[BEGIN]

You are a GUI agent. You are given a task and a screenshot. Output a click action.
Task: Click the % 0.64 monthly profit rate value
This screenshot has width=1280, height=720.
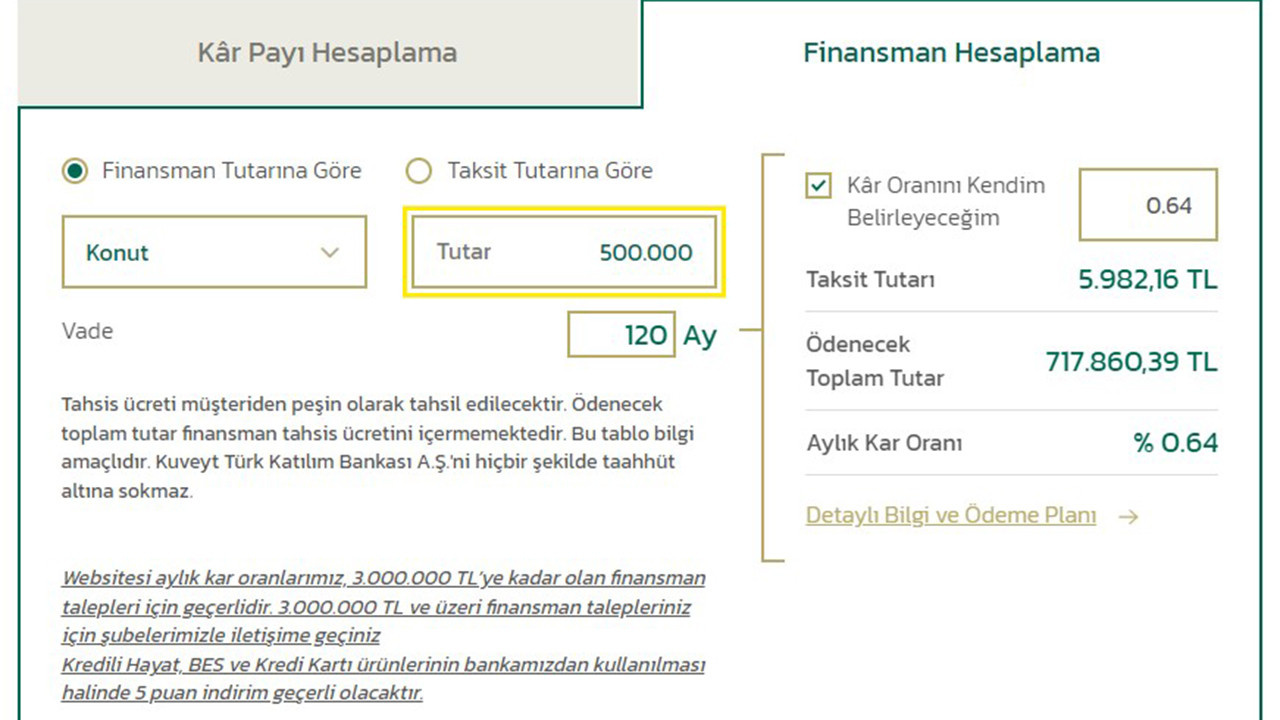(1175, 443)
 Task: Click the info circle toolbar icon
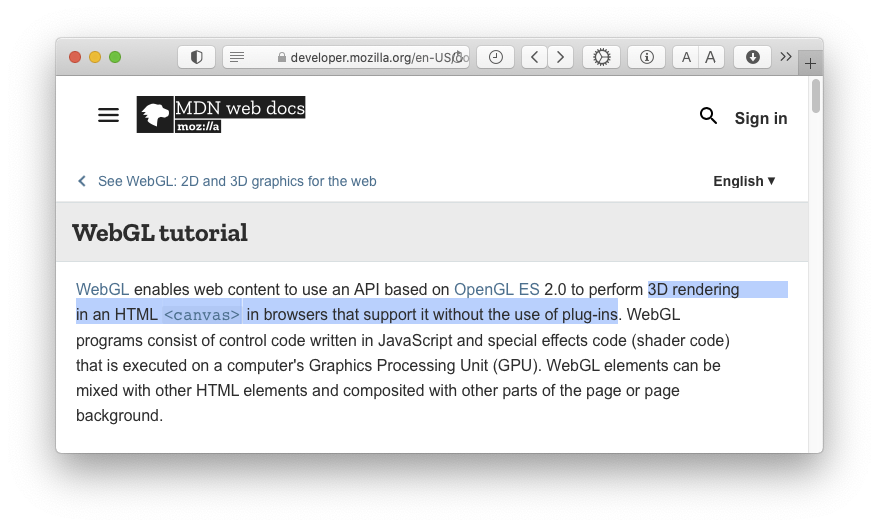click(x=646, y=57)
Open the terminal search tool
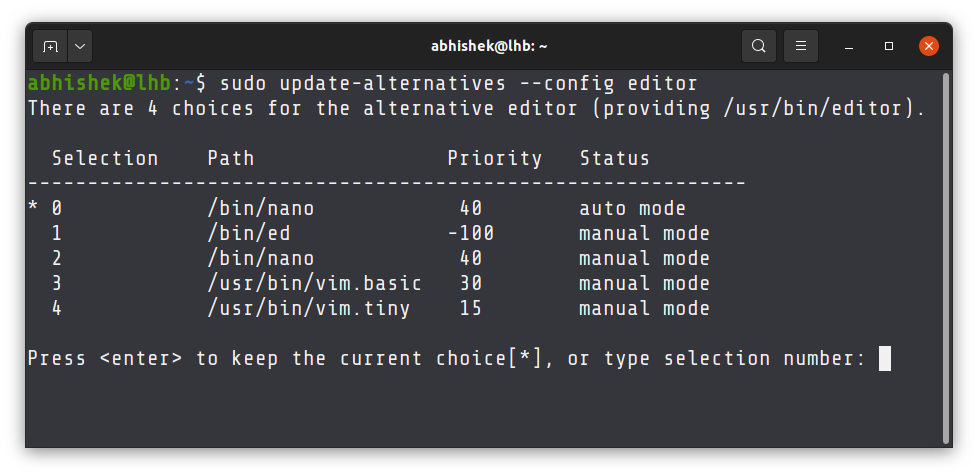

[END]
[BEGIN]

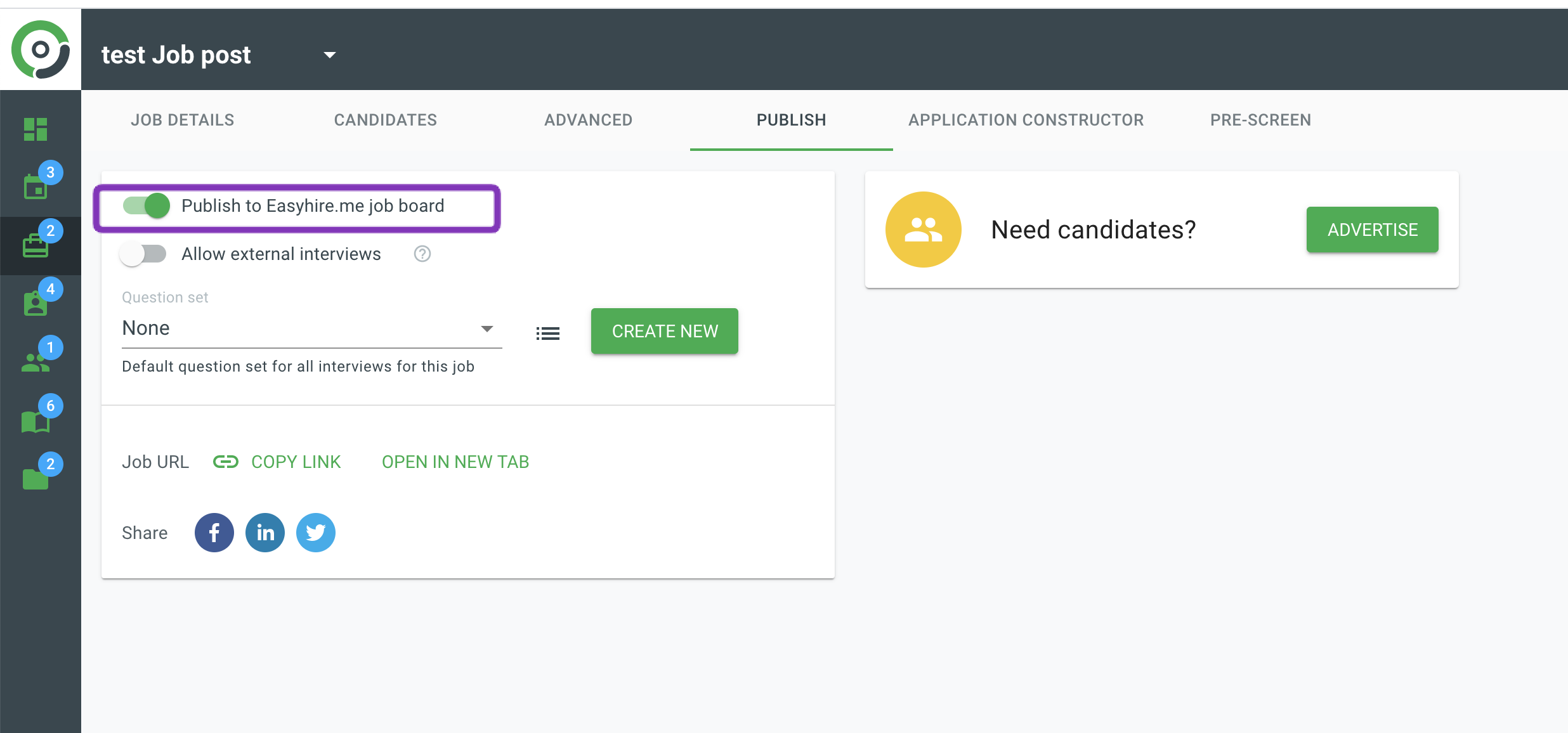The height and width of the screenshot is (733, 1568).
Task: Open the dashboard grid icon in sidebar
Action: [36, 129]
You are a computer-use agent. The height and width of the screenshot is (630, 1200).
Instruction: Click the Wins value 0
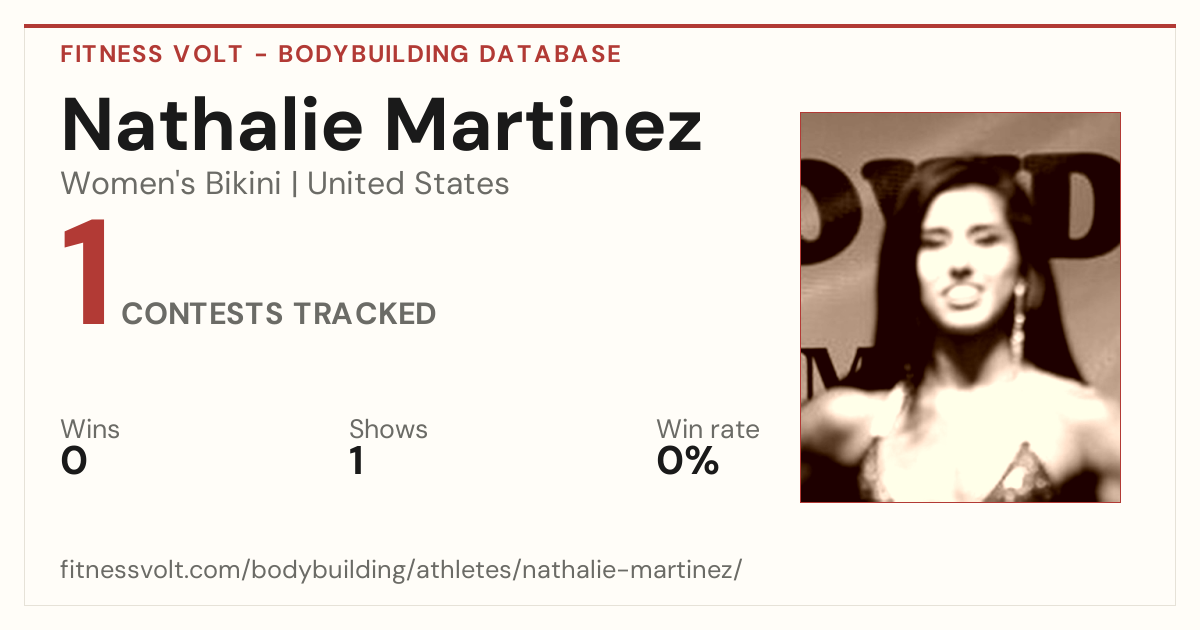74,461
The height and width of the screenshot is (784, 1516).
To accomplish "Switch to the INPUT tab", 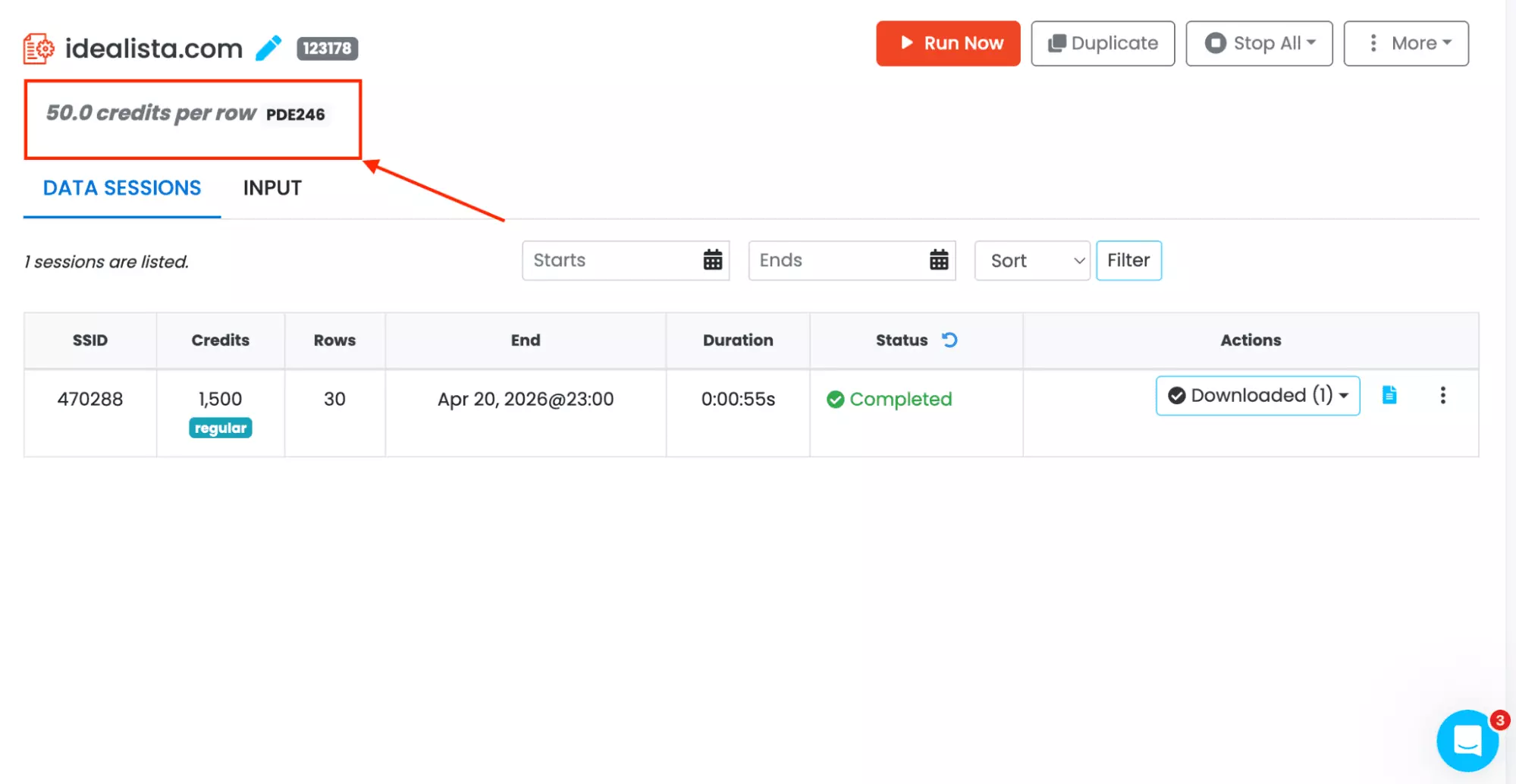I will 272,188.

[END]

### Objective
Convert the stretch of the records from the line containing "Task: Click the info circle toolbar icon" through the line containing "Open the terminal search tool", both included, into a JSON list of strings with one string per line. Omit blank lines and leave the pictures out of the answer.

### Solution for this problem
[
  " Task: Click the info circle toolbar icon",
  "click(x=646, y=57)",
  "Open the terminal search tool"
]